_GIVEN INSTRUCTION_
Output the stretch of entries from the line containing "Task: Click the stop_budget_level_ratio" through the line containing "Looking at the screenshot, I should [56, 153].", copying each line exactly as it appears and nothing else.

_RECORDS SHOWN_
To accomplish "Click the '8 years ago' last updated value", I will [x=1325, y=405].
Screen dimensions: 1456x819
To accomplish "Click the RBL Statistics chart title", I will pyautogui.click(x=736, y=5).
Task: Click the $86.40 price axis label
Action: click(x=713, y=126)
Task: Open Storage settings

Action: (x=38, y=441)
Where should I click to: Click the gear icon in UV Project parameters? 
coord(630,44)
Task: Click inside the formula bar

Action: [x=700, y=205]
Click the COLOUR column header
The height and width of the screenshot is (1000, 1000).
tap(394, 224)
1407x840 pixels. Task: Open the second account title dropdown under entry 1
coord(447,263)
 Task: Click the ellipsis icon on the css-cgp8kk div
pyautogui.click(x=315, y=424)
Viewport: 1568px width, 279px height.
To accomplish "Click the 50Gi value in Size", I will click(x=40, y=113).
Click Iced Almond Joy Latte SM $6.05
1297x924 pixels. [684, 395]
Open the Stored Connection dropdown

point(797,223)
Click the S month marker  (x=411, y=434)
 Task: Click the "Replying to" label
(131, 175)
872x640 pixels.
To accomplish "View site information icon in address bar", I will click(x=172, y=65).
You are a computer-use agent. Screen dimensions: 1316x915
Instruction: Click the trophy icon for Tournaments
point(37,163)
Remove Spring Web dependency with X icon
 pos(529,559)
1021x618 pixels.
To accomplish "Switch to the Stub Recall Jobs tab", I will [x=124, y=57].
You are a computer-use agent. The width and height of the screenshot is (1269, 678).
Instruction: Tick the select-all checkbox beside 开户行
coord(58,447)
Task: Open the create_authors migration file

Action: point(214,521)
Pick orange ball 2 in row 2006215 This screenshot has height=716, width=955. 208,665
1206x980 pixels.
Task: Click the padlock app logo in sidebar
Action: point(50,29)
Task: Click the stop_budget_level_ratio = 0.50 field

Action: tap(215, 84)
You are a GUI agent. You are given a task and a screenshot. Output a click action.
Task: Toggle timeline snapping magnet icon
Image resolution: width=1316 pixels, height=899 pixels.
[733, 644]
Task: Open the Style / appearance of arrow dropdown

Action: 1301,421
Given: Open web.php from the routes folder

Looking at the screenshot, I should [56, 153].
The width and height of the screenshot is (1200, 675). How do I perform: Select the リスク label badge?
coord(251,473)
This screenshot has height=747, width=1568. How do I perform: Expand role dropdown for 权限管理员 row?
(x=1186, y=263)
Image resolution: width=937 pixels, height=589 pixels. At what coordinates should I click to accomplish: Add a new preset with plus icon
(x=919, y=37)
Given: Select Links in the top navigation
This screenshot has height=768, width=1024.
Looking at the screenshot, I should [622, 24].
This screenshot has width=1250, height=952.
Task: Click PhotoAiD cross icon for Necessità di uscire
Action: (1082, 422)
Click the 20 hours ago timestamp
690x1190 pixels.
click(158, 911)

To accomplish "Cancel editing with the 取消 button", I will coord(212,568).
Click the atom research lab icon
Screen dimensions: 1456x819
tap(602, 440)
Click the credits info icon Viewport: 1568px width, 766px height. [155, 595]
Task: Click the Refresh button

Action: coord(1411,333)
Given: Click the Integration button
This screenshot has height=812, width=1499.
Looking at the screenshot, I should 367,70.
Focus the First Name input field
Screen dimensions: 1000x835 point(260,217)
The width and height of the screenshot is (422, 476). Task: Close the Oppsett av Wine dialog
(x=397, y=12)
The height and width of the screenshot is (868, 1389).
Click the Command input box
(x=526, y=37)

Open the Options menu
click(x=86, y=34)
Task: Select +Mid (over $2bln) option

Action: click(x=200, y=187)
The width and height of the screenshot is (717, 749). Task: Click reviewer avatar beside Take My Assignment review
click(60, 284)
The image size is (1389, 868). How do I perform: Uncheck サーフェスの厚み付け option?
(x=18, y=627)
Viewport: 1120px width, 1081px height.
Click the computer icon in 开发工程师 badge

_EXPECTED ANSWER_
Task: Click the stop_budget_level_ratio = 0.50 field

Action: tap(215, 84)
You are a GUI agent. You are given a task and a screenshot. Output a click action.
Task: Toggle timeline snapping magnet icon
Image resolution: width=1316 pixels, height=899 pixels.
[733, 644]
Task: Open the Style / appearance of arrow dropdown

Action: 1301,421
Given: Open web.php from the routes folder

Looking at the screenshot, I should [56, 153].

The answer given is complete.